Do this | According to the article on the CASE Act, how many signatures did the petition collect?

BEGIN Provided passage

For more than five years, police officer Brian Marvel patrolled the North Park area of San Diego, a neighborhood with a high prostitution rate.
But it wasn't until a recent presentation about the state of sex trafficking in San Diego that he realized some of the women he met could have been human trafficking victims.
"Today I look at it and realize I could have helped those victims," Marvel said. "But I just didn't know it at the time. I didn't have the training that let me recognize signs of human trafficking."
A new ballot initiative called the Californians Against Sexual Exploitation (CASE) Act can help inform officers like Marvel about the domestic problem of sex trafficking, while increasing the penalties against offenders, said Daphne Phung, founder of California Against Slavery.
Last week, Phung and Chris Kelly, founder of Safer California Foundation, announced that their petition for the CASE Act has garnered 873,000 signatures, surpassing their goal of 800,000 signatures to get the initiative on the ballot this November.
Phung believes sex trafficking in California is a hidden reality: "It's very difficult for us to understand how anyone can be a slave in our own country," Phung said. "And also, there hasn't been as much education, awareness, and talking about this affair."

END Provided passage
BEGIN Provided material

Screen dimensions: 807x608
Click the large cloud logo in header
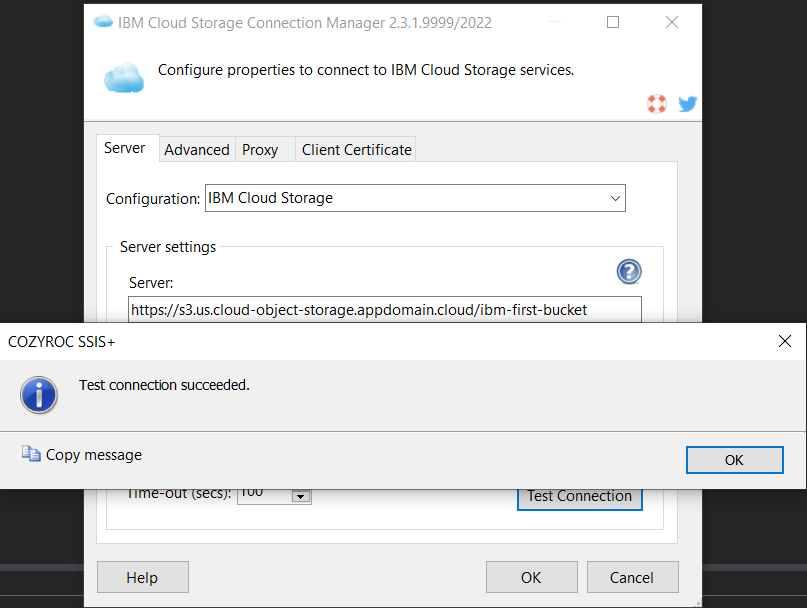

END Provided material
BEGIN Provided material

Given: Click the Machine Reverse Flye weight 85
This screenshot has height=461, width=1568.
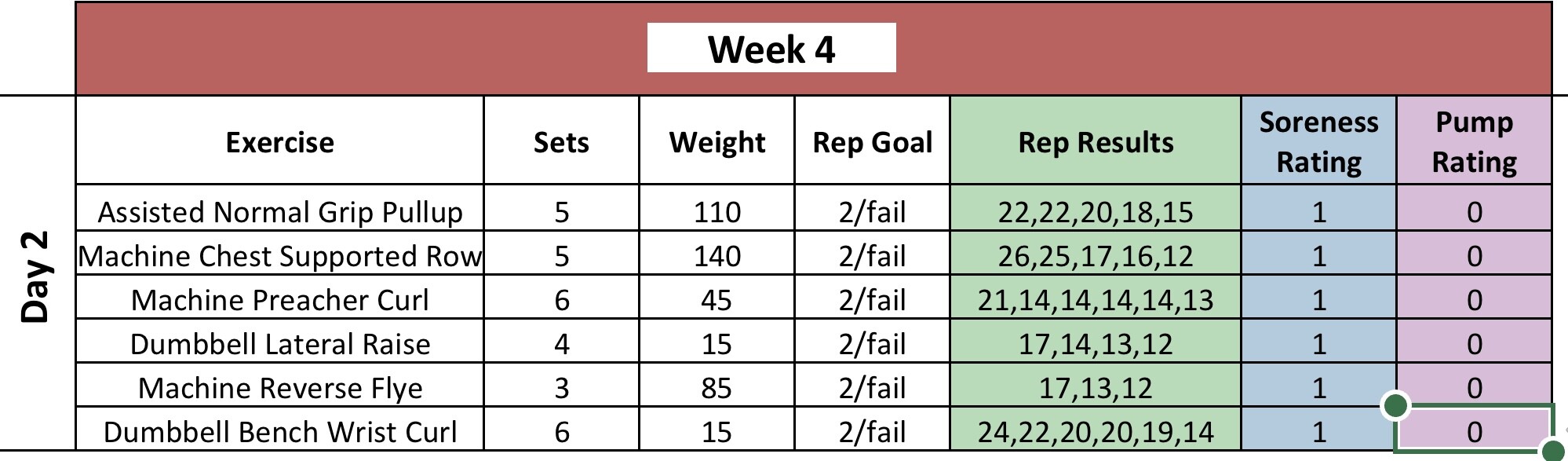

END Provided material

Task answer | 873,000 signatures.